Siempre nos han hablado en la escuela, en la universidad, en las diversas instituciones y en los medios de comunicación de masas sobre las virtudes de una sociedad multicultural, heterogénea, diversa e integrada donde cada uno de los componentes enriquece al otro y aportan en el engrandecimiento del conjunto. Sin embargo, este discurso propio de la modernidad que se contrapone a los valores tradicionales de la comunidad, busca homogeneizar a los individuos por medio de diversas iniciativas legales, como por ejemplo la ciudadanía ius soli (que significa derecho de suelo, y consiste en otorgar la nacionalidad a cualquier individuo que haya nacido en un territorio especifico), ya que fue y ha sido útil para los estados nacionales en ampliar su margen de acción y dominio en diversos territorios ocupados en un contexto de carrera colonial y neocolonial. Para los apéndices de la modernidad –liberalismo, capitalismo y globalización– también son útiles estas iniciativas.
Para el liberalismo (expresión política de la modernidad), se reduce a la comunidad de sangre a un conjunto de individuos inconexos, que se relacionan en pos del bien propio, reduciendo a la sociedad a diversas iniciativas individuales; para el capitalismo (expresión económica de la modernidad), se busca maximizar las tasas de ganancias por medio de contratación de mano de obra extranjera pagando sueldos miserables, incentivando la migración forzada en territorios con tasas de natalidad negativas para mantener la producción de las grandes empresas, y saquea los recursos naturales por medio de transnacionales, expoliando los países; y para la globalización (expresión cultural de la modernidad), se imponen formas de sentir, pensar, actuar y pensarse a sí mismo bajo parámetros totalizantes y foráneos, destruyendo las particulares y diferencias locales.
Este discurso que se nos ha presentado está tan fuera de la realidad, que pretenden que creamos que obtendremos un arcoíris de diversidad mientras más individuos distintos sumemos a la mezcla; sin embargo, lo que realmente se obtiene es, como en cualquier mezcla, un manchón de color raro e indefinido. Esa es la diversidad de la modernidad, del liberalismo, del capitalismo y de la globalización: seres humanos homogéneos, desprendidos de tradiciones, culturas e identidades, siendo sólo útiles como ciudadanos sin origen nacional, trabajadores precarizados en una a-cultura global.

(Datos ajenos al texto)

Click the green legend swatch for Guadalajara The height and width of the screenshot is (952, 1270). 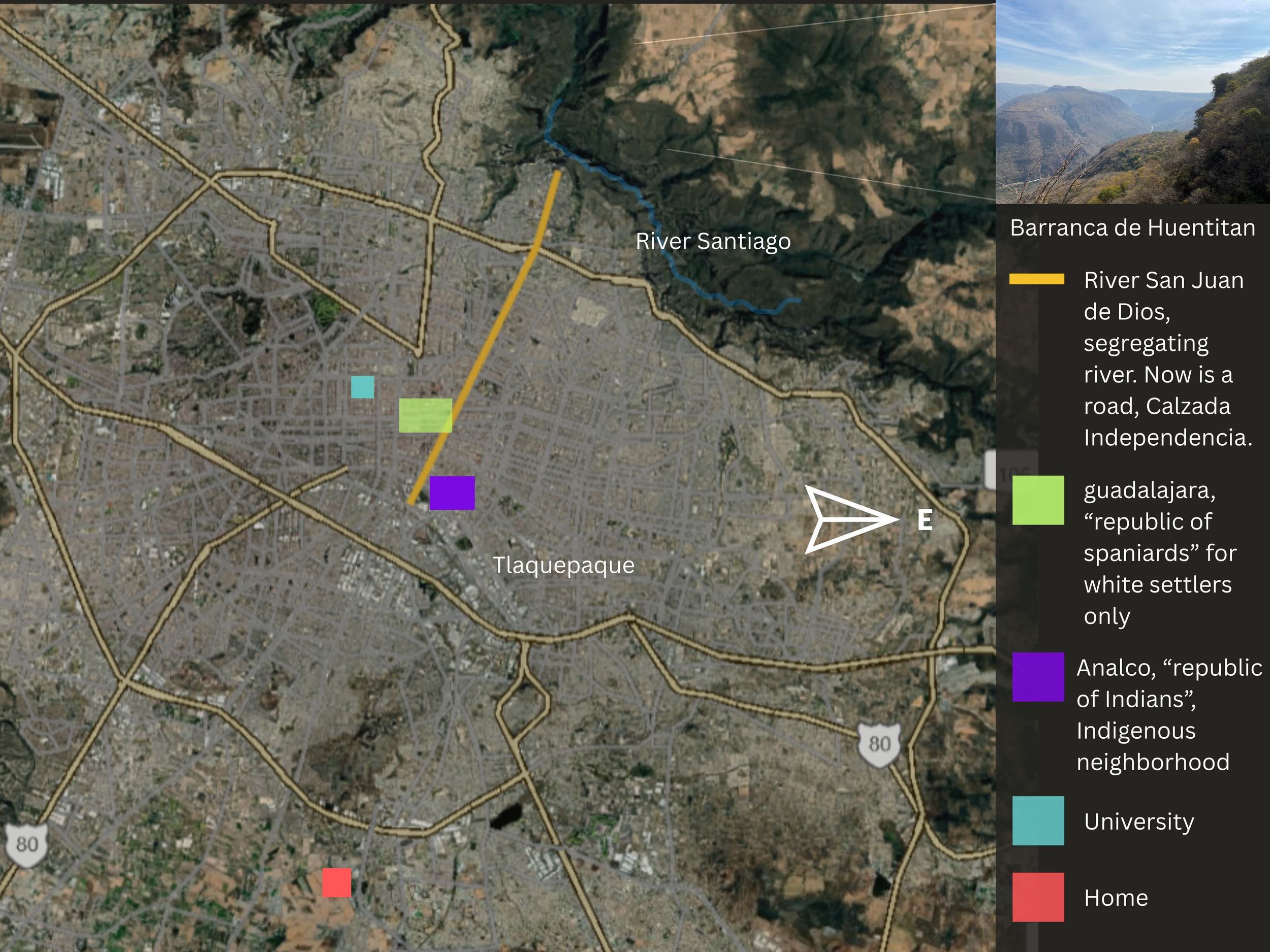coord(1038,500)
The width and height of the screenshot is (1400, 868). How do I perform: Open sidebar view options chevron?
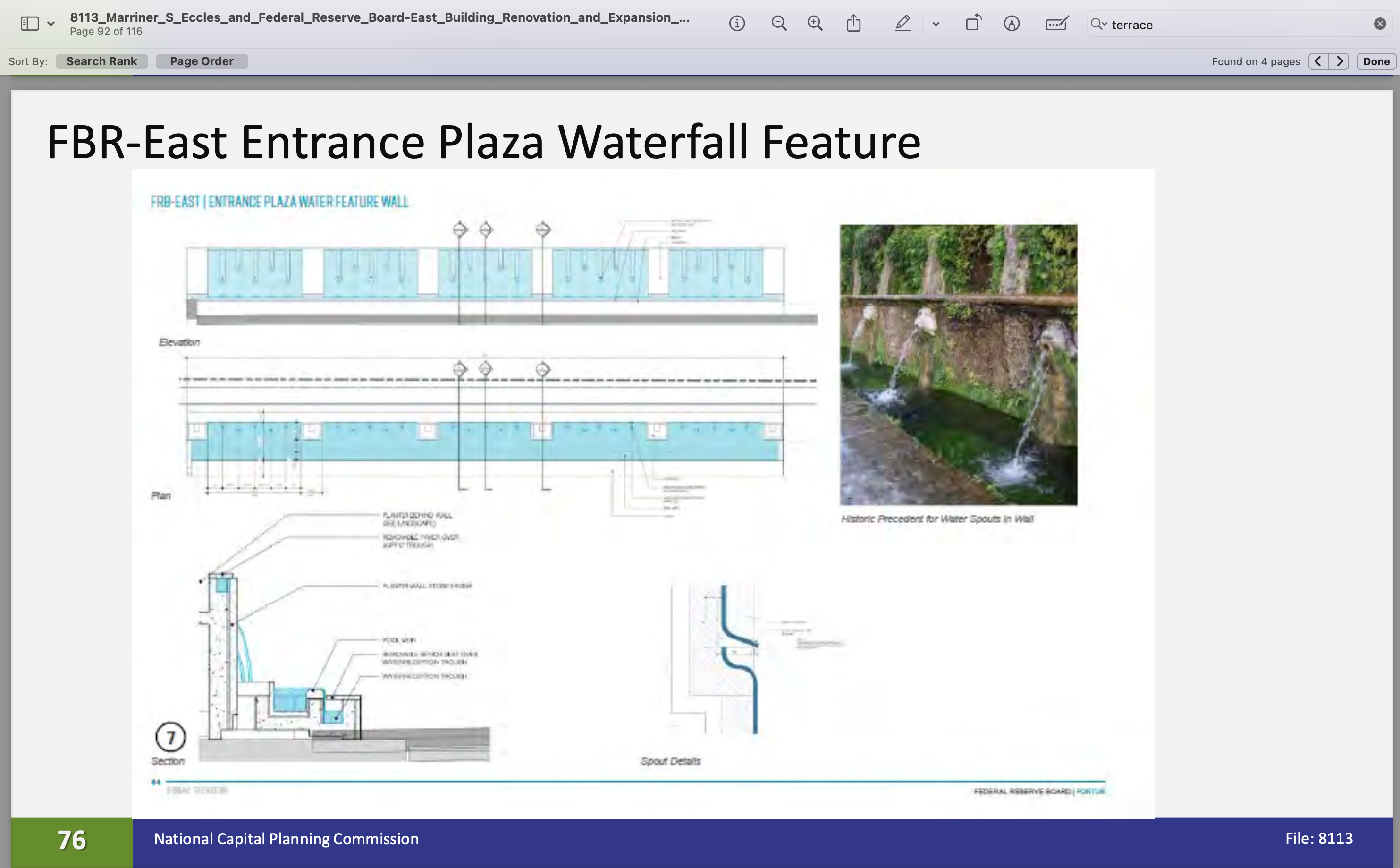click(51, 24)
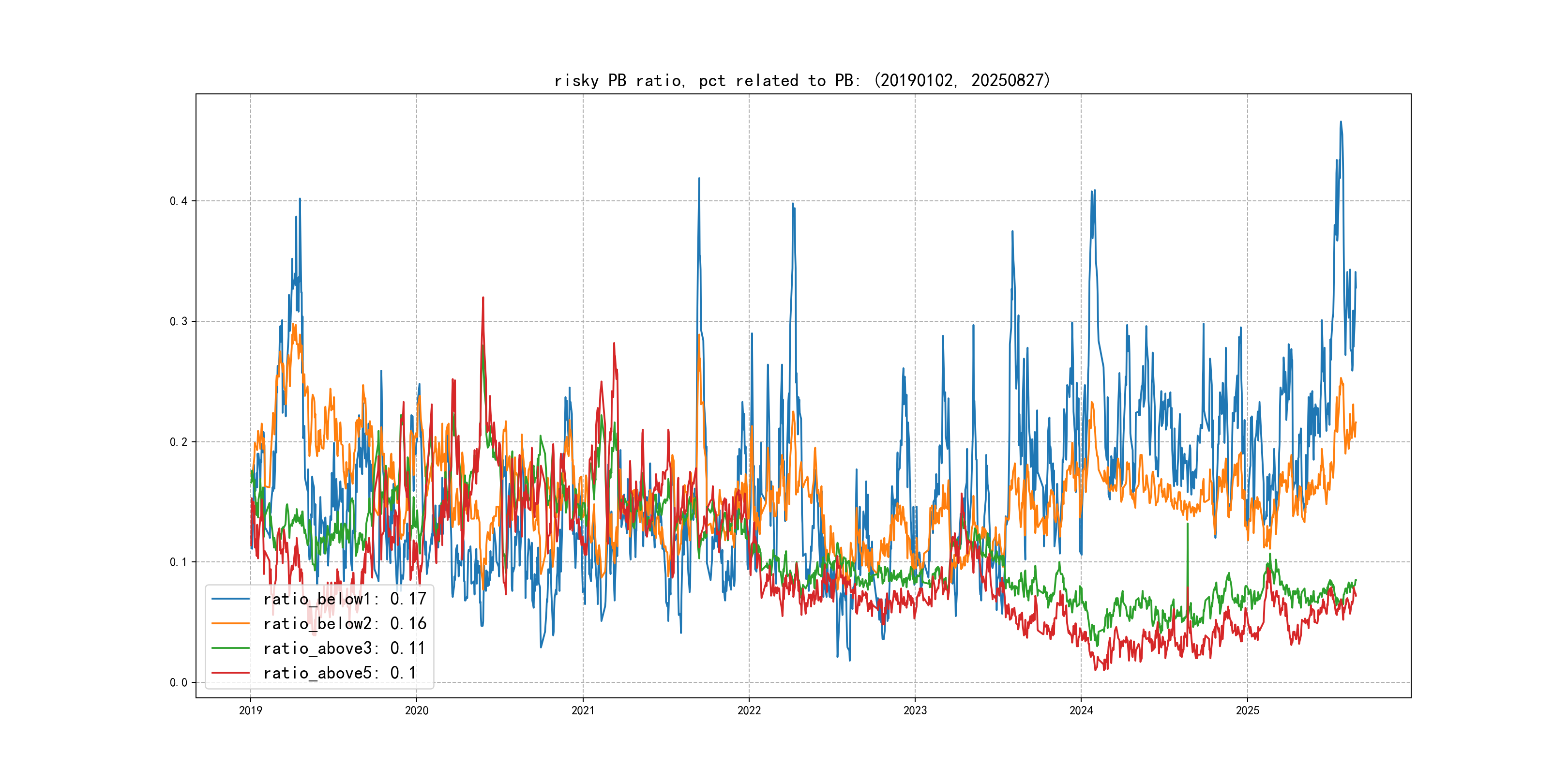Select the 'ratio_below1: 0.17' legend label

click(345, 599)
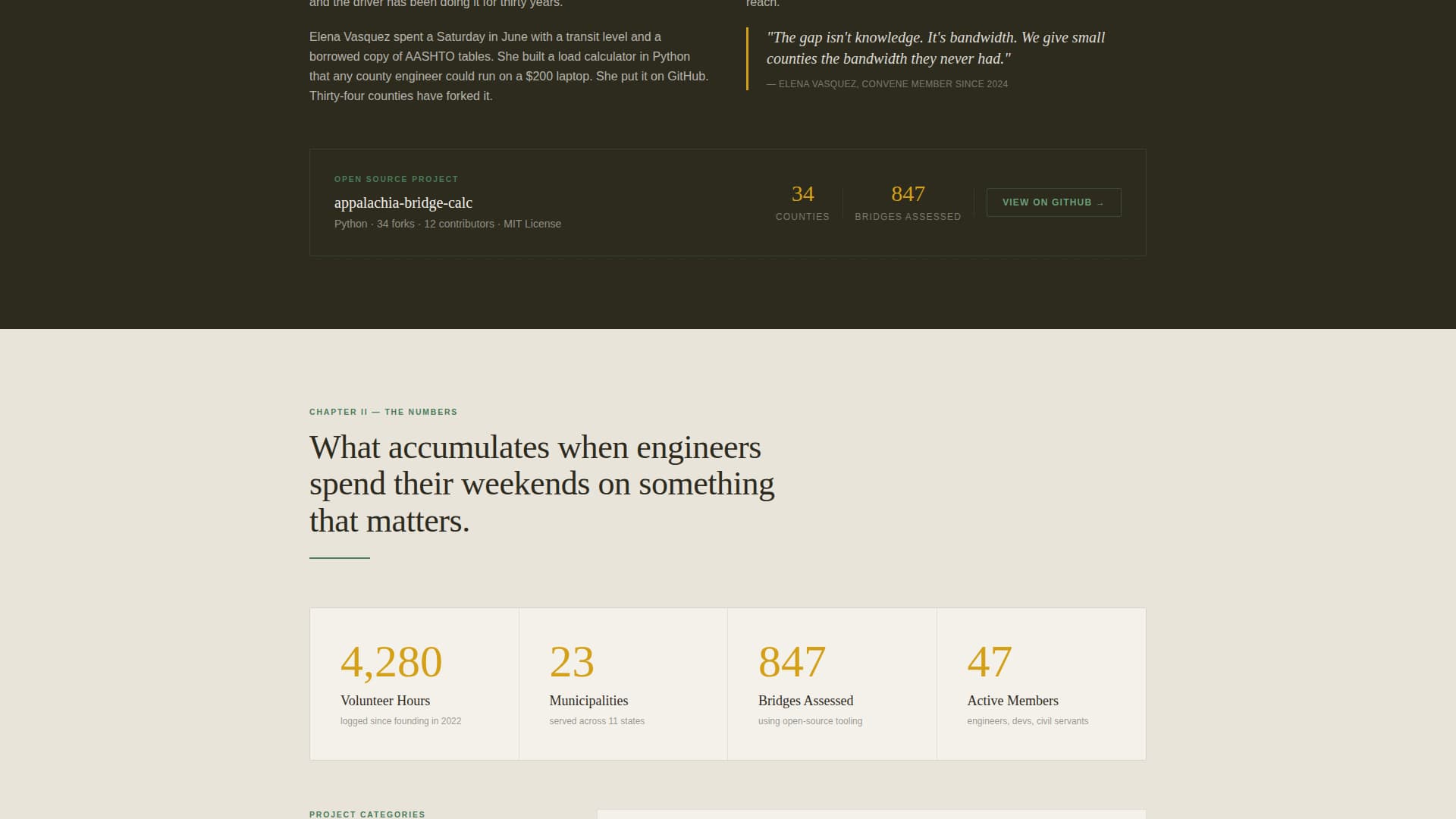Select the MIT License text
The height and width of the screenshot is (819, 1456).
(x=533, y=224)
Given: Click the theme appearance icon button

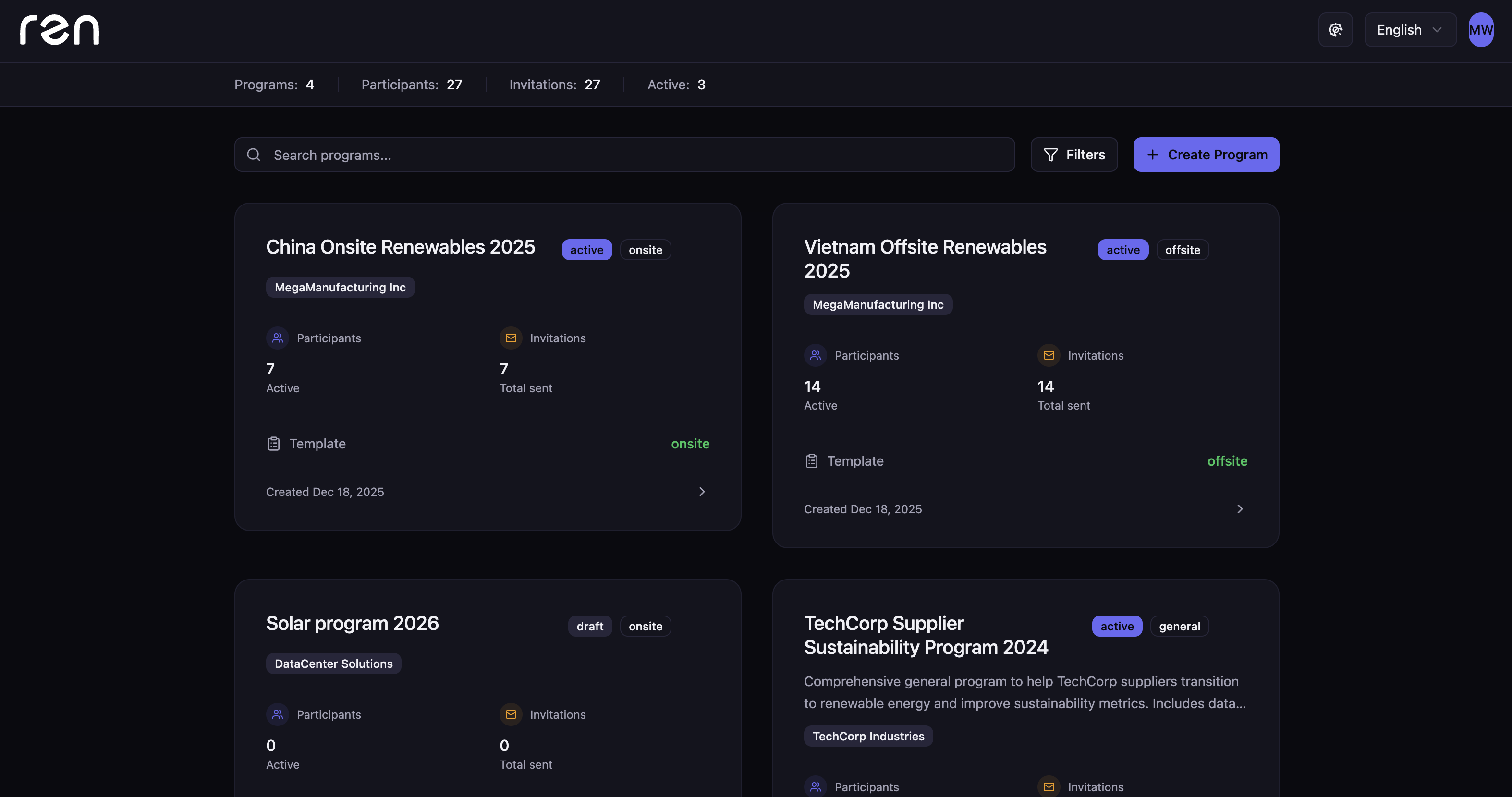Looking at the screenshot, I should (1335, 30).
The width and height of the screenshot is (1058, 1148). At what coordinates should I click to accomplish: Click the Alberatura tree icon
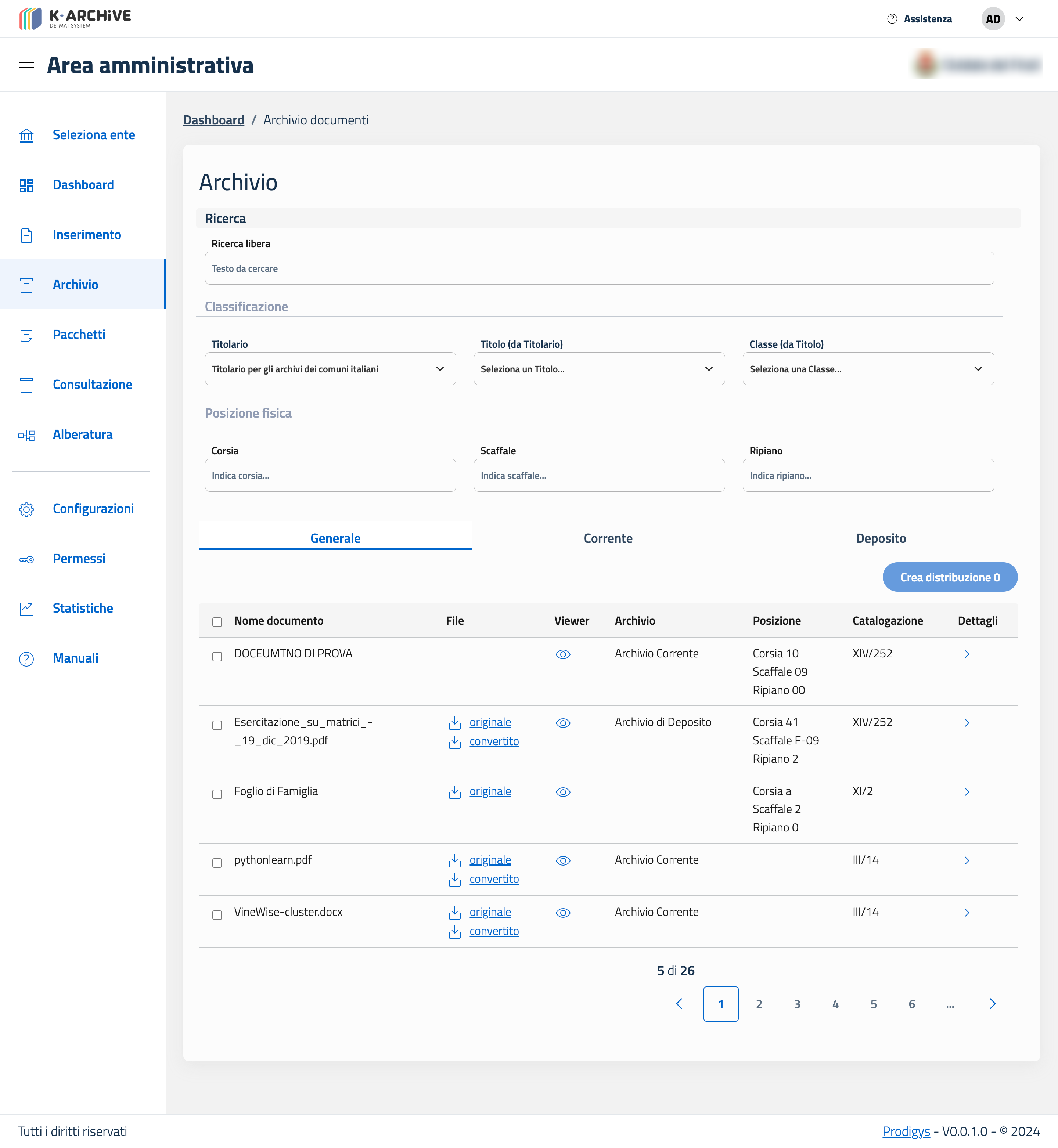tap(26, 436)
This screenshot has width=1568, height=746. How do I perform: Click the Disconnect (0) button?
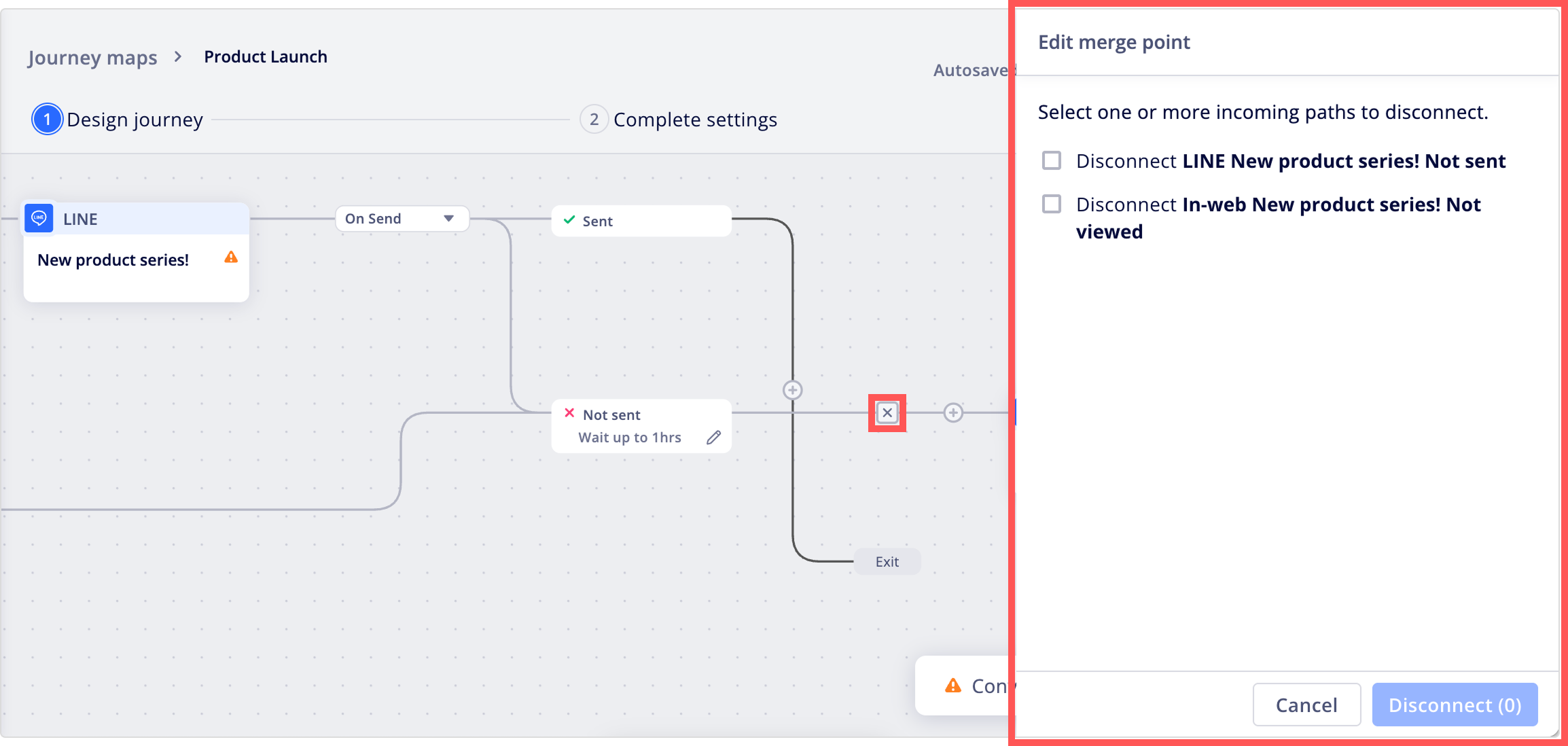pos(1455,705)
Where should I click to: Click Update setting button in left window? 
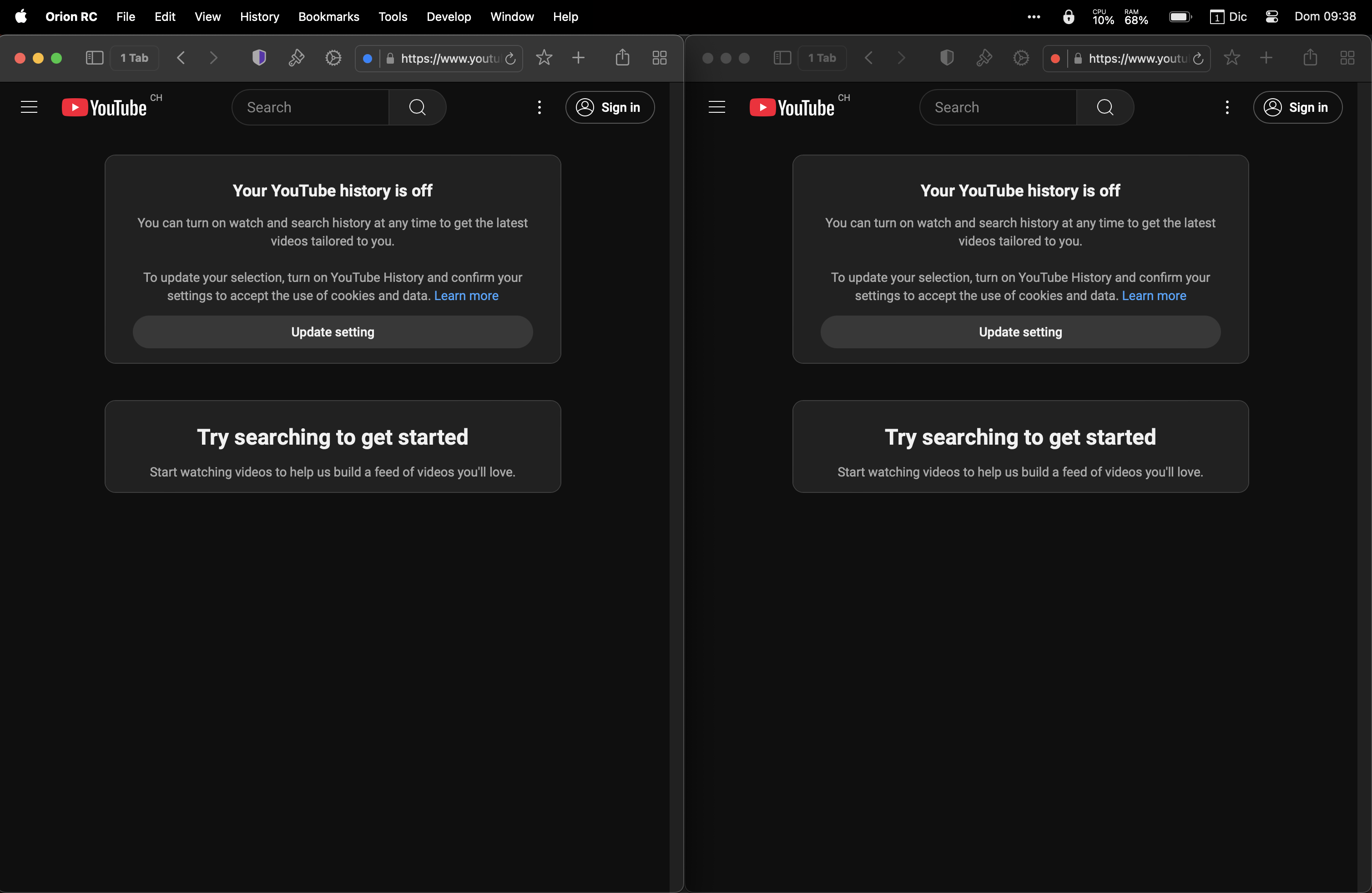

¿Cuál es el rol de la identidad en este contexto?
La identidad juega un rol fundamental en los procesos de resistencia y liberación de los pueblos contra el leviatán de la modernidad. Reivindicar nuestra identidad y sentir orgullo de ello es presentado por los estados como un crimen de odio e intolerancia por salirse de sus normas homogeneizadoras. Reivindicar la identidad es peligroso para la modernidad porque subvierte todo el orden establecido y rompe con los paradigmas impuestos por las sociedades a escala global. Los pueblos son mucho más fáciles de dominar si no conservan ninguna conciencia de sí, ni un rol histórico, ni objetivos colectivos propios. Ser engranajes y cifras vacías y sin contenido en un mundo global son las únicas opciones válidas que se nos permiten. Reivindicar la identidad en la modernidad es sumamente revolucionario y subversivo, es la única forma de romper con los procesos de dominación global e implica proponer un mundo nuevo regido bajo lógicas distintas en donde se vuelve nuevamente a los orígenes, donde se reivindica nuestras herencias, tradiciones y cultura como pueblos, donde se posiciona a la raza y el territorio como uno de los elementos centrales y fundantes de la construcción nacional. En resumen, se podría decir que la identidad y su movimiento, el identitarismo, realmente preservan la diversidad de los pueblos manteniendo y asegurando las diferencias, las culturas y las particularidades propias, enriqueciéndolas en su preservación y en su desarrollo propio.